*YOUR GOAL*:
Rewrite every line of the rows below as a JSON list of strings, one string per line, leaving out blank lines.

*SOURCE DATA*:
________________________

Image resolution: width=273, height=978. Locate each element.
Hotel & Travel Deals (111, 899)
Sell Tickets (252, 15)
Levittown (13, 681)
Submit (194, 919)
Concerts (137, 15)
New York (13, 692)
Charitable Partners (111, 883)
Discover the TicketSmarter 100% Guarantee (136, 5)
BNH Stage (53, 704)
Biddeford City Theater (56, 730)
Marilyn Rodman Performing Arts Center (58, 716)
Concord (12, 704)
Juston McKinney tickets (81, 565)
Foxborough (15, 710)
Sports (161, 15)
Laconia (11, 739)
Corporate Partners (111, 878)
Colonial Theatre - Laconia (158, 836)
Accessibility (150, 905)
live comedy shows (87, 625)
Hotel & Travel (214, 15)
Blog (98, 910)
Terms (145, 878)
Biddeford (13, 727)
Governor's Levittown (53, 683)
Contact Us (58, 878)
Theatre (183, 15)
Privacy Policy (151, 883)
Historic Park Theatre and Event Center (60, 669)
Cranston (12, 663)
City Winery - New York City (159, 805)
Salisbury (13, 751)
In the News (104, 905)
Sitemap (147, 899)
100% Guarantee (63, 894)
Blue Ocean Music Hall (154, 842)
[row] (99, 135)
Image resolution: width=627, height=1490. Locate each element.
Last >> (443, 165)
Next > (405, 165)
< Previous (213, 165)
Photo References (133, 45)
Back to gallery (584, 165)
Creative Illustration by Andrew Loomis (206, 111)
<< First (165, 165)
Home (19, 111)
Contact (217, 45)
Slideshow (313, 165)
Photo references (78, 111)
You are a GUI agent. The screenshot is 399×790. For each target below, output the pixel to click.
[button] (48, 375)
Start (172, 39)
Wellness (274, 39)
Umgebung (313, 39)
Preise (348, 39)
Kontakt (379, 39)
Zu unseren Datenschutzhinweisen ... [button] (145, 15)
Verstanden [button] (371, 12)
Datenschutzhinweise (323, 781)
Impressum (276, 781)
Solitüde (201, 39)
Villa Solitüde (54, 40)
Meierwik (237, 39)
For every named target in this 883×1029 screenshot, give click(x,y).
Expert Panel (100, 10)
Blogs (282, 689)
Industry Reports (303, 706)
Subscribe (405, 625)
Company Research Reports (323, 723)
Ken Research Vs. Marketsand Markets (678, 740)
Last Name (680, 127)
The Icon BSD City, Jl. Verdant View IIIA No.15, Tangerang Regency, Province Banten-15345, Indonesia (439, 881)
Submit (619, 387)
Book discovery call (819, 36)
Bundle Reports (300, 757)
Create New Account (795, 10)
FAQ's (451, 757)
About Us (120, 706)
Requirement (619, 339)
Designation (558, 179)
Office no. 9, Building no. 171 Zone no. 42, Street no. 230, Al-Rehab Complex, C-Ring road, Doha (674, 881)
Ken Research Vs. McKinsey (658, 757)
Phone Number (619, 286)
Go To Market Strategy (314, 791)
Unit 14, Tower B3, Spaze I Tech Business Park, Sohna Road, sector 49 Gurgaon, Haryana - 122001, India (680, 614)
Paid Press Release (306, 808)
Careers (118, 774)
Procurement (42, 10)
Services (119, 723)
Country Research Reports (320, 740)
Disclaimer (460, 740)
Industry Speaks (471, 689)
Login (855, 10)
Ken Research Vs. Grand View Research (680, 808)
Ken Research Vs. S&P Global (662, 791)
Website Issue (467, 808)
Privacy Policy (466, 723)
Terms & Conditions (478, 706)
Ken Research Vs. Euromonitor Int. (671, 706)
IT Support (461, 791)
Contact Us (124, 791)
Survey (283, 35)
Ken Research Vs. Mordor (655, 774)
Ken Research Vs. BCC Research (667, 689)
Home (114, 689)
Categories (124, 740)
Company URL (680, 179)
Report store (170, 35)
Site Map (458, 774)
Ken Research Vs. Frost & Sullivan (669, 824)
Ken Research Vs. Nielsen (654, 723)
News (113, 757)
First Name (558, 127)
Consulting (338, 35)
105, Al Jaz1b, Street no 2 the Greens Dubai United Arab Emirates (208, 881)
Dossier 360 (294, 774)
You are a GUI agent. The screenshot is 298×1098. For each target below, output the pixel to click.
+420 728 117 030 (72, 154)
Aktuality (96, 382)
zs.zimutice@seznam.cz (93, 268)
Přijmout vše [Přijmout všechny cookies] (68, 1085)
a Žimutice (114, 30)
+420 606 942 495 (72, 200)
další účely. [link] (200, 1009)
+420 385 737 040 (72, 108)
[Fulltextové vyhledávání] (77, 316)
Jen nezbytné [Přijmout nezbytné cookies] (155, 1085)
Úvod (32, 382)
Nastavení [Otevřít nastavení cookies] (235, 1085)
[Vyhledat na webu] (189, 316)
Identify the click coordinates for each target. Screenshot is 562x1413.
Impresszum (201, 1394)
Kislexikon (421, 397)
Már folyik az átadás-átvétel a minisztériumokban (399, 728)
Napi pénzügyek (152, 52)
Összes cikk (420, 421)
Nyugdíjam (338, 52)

________________________

*ANSWER TO THE EXERCISE*:
[
  "Image resolution: width=273, height=978. Locate each element.",
  "Hotel & Travel Deals (111, 899)",
  "Sell Tickets (252, 15)",
  "Levittown (13, 681)",
  "Submit (194, 919)",
  "Concerts (137, 15)",
  "New York (13, 692)",
  "Charitable Partners (111, 883)",
  "Discover the TicketSmarter 100% Guarantee (136, 5)",
  "BNH Stage (53, 704)",
  "Biddeford City Theater (56, 730)",
  "Marilyn Rodman Performing Arts Center (58, 716)",
  "Concord (12, 704)",
  "Juston McKinney tickets (81, 565)",
  "Foxborough (15, 710)",
  "Sports (161, 15)",
  "Laconia (11, 739)",
  "Corporate Partners (111, 878)",
  "Colonial Theatre - Laconia (158, 836)",
  "Accessibility (150, 905)",
  "live comedy shows (87, 625)",
  "Hotel & Travel (214, 15)",
  "Blog (98, 910)",
  "Terms (145, 878)",
  "Biddeford (13, 727)",
  "Governor's Levittown (53, 683)",
  "Contact Us (58, 878)",
  "Theatre (183, 15)",
  "Privacy Policy (151, 883)",
  "Historic Park Theatre and Event Center (60, 669)",
  "Cranston (12, 663)",
  "City Winery - New York City (159, 805)",
  "Salisbury (13, 751)",
  "In the News (104, 905)",
  "Sitemap (147, 899)",
  "100% Guarantee (63, 894)",
  "Blue Ocean Music Hall (154, 842)",
  "[row] (99, 135)",
  "Image resolution: width=627, height=1490. Locate each element.",
  "Last >> (443, 165)",
  "Next > (405, 165)",
  "< Previous (213, 165)",
  "Photo References (133, 45)",
  "Back to gallery (584, 165)",
  "Creative Illustration by Andrew Loomis (206, 111)",
  "<< First (165, 165)",
  "Home (19, 111)",
  "Contact (217, 45)",
  "Slideshow (313, 165)",
  "Photo references (78, 111)",
  "You are a GUI agent. The screenshot is 399×790. For each target below, output the pixel to click.",
  "[button] (48, 375)",
  "Start (172, 39)",
  "Wellness (274, 39)",
  "Umgebung (313, 39)",
  "Preise (348, 39)",
  "Kontakt (379, 39)",
  "Zu unseren Datenschutzhinweisen ... [button] (145, 15)",
  "Verstanden [button] (371, 12)",
  "Datenschutzhinweise (323, 781)",
  "Impressum (276, 781)",
  "Solitüde (201, 39)",
  "Villa Solitüde (54, 40)",
  "Meierwik (237, 39)",
  "For every named target in this 883×1029 screenshot, give click(x,y).",
  "Expert Panel (100, 10)",
  "Blogs (282, 689)",
  "Industry Reports (303, 706)",
  "Subscribe (405, 625)",
  "Company Research Reports (323, 723)",
  "Ken Research Vs. Marketsand Markets (678, 740)",
  "Last Name (680, 127)",
  "The Icon BSD City, Jl. Verdant View IIIA No.15, Tangerang Regency, Province Banten-15345, Indonesia (439, 881)",
  "Submit (619, 387)",
  "Book discovery call (819, 36)",
  "Bundle Reports (300, 757)",
  "Create New Account (795, 10)",
  "FAQ's (451, 757)",
  "About Us (120, 706)",
  "Requirement (619, 339)",
  "Designation (558, 179)",
  "Office no. 9, Building no. 171 Zone no. 42, Street no. 230, Al-Rehab Complex, C-Ring road, Doha (674, 881)",
  "Ken Research Vs. McKinsey (658, 757)",
  "Phone Number (619, 286)",
  "Go To Market Strategy (314, 791)",
  "Unit 14, Tower B3, Spaze I Tech Business Park, Sohna Road, sector 49 Gurgaon, Haryana - 122001, India (680, 614)",
  "Paid Press Release (306, 808)",
  "Careers (118, 774)",
  "Procurement (42, 10)",
  "Services (119, 723)",
  "Country Research Reports (320, 740)",
  "Disclaimer (460, 740)",
  "Industry Speaks (471, 689)",
  "Login (855, 10)",
  "Ken Research Vs. Grand View Research (680, 808)",
  "Ken Research Vs. S&P Global (662, 791)",
  "Website Issue (467, 808)",
  "Privacy Policy (466, 723)",
  "Terms & Conditions (478, 706)",
  "Ken Research Vs. Euromonitor Int. (671, 706)",
  "IT Support (461, 791)",
  "Contact Us (124, 791)",
  "Survey (283, 35)",
  "Ken Research Vs. Mordor (655, 774)",
  "Ken Research Vs. BCC Research (667, 689)",
  "Home (114, 689)",
  "Categories (124, 740)",
  "Company URL (680, 179)",
  "Report store (170, 35)",
  "Site Map (458, 774)",
  "Ken Research Vs. Frost & Sullivan (669, 824)",
  "Ken Research Vs. Nielsen (654, 723)",
  "News (113, 757)",
  "First Name (558, 127)",
  "Consulting (338, 35)",
  "105, Al Jaz1b, Street no 2 the Greens Dubai United Arab Emirates (208, 881)",
  "Dossier 360 (294, 774)",
  "You are a GUI agent. The screenshot is 298×1098. For each target below, output the pixel to click.",
  "+420 728 117 030 (72, 154)",
  "Aktuality (96, 382)",
  "zs.zimutice@seznam.cz (93, 268)",
  "Přijmout vše [Přijmout všechny cookies] (68, 1085)",
  "a Žimutice (114, 30)",
  "+420 606 942 495 (72, 200)",
  "další účely. [link] (200, 1009)",
  "+420 385 737 040 (72, 108)",
  "[Fulltextové vyhledávání] (77, 316)",
  "Jen nezbytné [Přijmout nezbytné cookies] (155, 1085)",
  "Úvod (32, 382)",
  "Nastavení [Otevřít nastavení cookies] (235, 1085)",
  "[Vyhledat na webu] (189, 316)",
  "Identify the click coordinates for each target. Screenshot is 562x1413.",
  "Impresszum (201, 1394)",
  "Kislexikon (421, 397)",
  "Már folyik az átadás-átvétel a minisztériumokban (399, 728)",
  "Napi pénzügyek (152, 52)",
  "Összes cikk (420, 421)",
  "Nyugdíjam (338, 52)"
]